Declaración✔️




La mediocridad de los filósofos. La exaltación de los místicos. La ingenua fe de los realistas. La nostalgia de los ateos. Yo los leo, acepto sus reglas, sabiendo que cada uno utiliza un método y unos supuestos intelectuales apropiados a su finalidad. Pero ellos no lo saben.

Sí, soy un homicida. 

Por respeto a ustedes no voy a aclarar qué clase de homicida soy. Fíjense bien, he escrito homicida y no asesino. Las palabras importan. 

No he dicho si soy homicida en esencia, en acto o en potencia. Aristotélica clasificación. 

Tampoco he aclarado la situación temporal del hecho que me define o definirá. Imaginemos que ya he matado. En ese caso huyo. Imaginemos, por el contrario, que aún no lo he hecho. En ese caso, persigo, todavía, a la víctima.

Si ya hubiera ocurrido, este texto sería una confesión. Y si aún no ha ocurrido, un plan.

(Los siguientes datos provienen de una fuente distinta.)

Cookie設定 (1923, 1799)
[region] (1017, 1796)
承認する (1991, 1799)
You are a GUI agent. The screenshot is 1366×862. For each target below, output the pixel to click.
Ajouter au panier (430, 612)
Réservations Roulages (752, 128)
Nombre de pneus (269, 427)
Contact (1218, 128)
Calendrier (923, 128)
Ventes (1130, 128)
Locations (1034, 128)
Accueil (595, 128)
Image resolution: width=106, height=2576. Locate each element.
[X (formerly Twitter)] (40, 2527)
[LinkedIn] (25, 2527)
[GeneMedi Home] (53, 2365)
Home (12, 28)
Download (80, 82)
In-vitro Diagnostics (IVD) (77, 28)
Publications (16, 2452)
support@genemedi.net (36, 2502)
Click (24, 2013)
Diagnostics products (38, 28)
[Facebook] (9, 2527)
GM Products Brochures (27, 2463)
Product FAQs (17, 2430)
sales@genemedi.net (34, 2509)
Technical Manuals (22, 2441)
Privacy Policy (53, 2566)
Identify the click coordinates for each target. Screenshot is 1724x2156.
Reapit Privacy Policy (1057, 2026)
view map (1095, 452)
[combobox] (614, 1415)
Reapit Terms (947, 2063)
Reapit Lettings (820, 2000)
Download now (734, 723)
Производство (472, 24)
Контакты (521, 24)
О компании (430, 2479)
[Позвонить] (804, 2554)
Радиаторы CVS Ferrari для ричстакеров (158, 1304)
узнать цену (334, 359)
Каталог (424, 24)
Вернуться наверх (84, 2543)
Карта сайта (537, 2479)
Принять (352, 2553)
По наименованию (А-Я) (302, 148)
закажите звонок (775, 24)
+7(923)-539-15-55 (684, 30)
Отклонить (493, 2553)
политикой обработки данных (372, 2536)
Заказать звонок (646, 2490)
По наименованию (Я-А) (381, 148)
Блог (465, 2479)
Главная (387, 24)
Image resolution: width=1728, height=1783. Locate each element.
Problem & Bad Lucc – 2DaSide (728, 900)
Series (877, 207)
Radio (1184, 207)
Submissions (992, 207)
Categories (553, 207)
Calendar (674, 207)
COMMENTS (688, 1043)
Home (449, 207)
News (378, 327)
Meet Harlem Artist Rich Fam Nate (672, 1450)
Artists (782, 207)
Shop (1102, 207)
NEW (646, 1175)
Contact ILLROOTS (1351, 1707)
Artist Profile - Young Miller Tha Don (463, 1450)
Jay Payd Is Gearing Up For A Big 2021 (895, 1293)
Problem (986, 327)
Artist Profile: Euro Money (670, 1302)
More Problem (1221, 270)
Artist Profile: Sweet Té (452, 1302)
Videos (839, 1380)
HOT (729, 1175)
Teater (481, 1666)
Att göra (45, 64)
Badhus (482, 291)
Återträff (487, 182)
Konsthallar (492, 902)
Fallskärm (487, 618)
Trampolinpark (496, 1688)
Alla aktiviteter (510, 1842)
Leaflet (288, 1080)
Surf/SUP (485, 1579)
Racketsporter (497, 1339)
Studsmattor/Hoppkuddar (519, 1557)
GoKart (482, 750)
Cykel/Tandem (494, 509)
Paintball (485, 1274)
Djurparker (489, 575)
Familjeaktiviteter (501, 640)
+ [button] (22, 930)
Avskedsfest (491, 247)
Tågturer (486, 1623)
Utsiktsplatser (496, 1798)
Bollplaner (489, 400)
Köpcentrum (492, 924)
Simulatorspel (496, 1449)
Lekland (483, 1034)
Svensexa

¿A quién he matado o voy a matar? No voy a desvelar el misterio. Podría ser mi vecino, pero también podría ser yo mismo o usted, querido lector.

La psicología es un estudio de las mentiras; el hombre no sabe casi nada, pero habla, piensa y actúa «como si».

Entender una obra de arte supone su aniquilación, rebajarla, atraerla al suelo, a lo terrenal. El arte debe contener la duda, el abismo, lo inefable. De ahí que sea similar a una experiencia mística, incomprensible e incomunicable. El arte no puede cosificarse y almacenarse como una vulgar colección de objetos. Me vale para configurar un nuevo mundo mental, una reconstrucción de lo que ya se encargó de destruir la razón, facultad que solo sabe tratar de supuestas utilidades funcionales, reduciendo el mundo a poco menos que una caricatura grotesca.

¿Por qué me atraen los abismos? Quizás porque su oscuridad podría esconder lo que la claridad no puede esconder.

La necesidad de justificar la vida propia es el principal deseo misterioso del hombre, buscando en las acciones la dignidad que parece faltar a su esencia personal. Estamos vacíos. De nada vale el éxito en el trabajo, el éxito social o el ser recordado por la posteridad. La necesidad de justificar una vida responde a la fe que tenemos en la causalidad, en la que todo debe ser por y para algo. Lean El Eclesiastés.

Aquí, ahora mismo, tecleando, en la inquietud mística, sin finalidad y dominando solo la pura contemplación, solo echo en falta la música del órgano. Afortunadamente no hay sacerdote que rompa el encanto con su sermón. Que lo insondable se mantenga etéreo y no se deje corromper por lo concreto.